» TASK DESCRIPTION:
In the forum post about the Schiaparelli lander, translate this sentence into Spanish: "The 2.4m wide disc-shaped craft will aim for Meridiani Planum, a flat region near the equator."

# Schiaperelli Lander and EXO-Mars news.



## CAPSLOCKSTUCK (Oct 8, 2016)

The European Space Agency's Schiaparelli lander on board the ExoMars spacecraft, is scheduled to land on Mars on October 19.








The European Space Agency (ESA) probe was launched on March 14 and has almost completed a 310 million mile (500 million km) voyage across the solar system.

It is due to deploy the small Schiaparelli lander on October 16.

Three days later, the Trace Gas Orbiter (TGO) will brake into an elliptical orbit around Mars while Schiaparelli enters the Martian atmosphere and parachutes down to the surface.


Trace Gas Orbiter






Schiaperelli





The 2.4m wide disc-shaped craft will aim for Meridiani Planum, a flat region near the equator.

Its main mission is to pave the way for the ExoMars Rover, a hi-tech six-wheeled laboratory equipped with life-seeking instruments to be launched in 2020

Schiaparelli will test the rover's descent and landing system - which employs a heat shield, parachute, and retro rockets.

» GIVEN DATA:

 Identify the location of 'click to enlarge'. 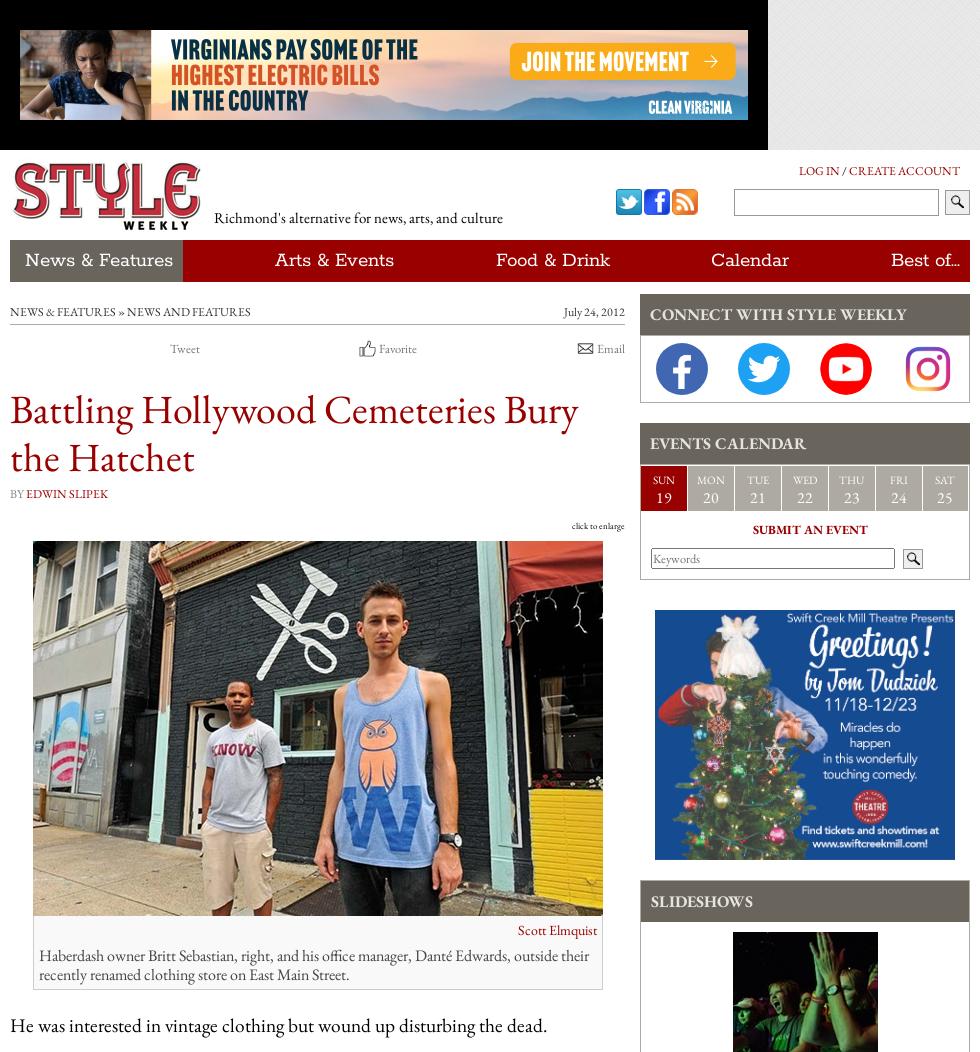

» ANSWER TO THE TASK:
La nave en forma de disco, de 2,4 m de ancho, se dirigirá a Meridiani Planum, una región llana cerca del ecuador.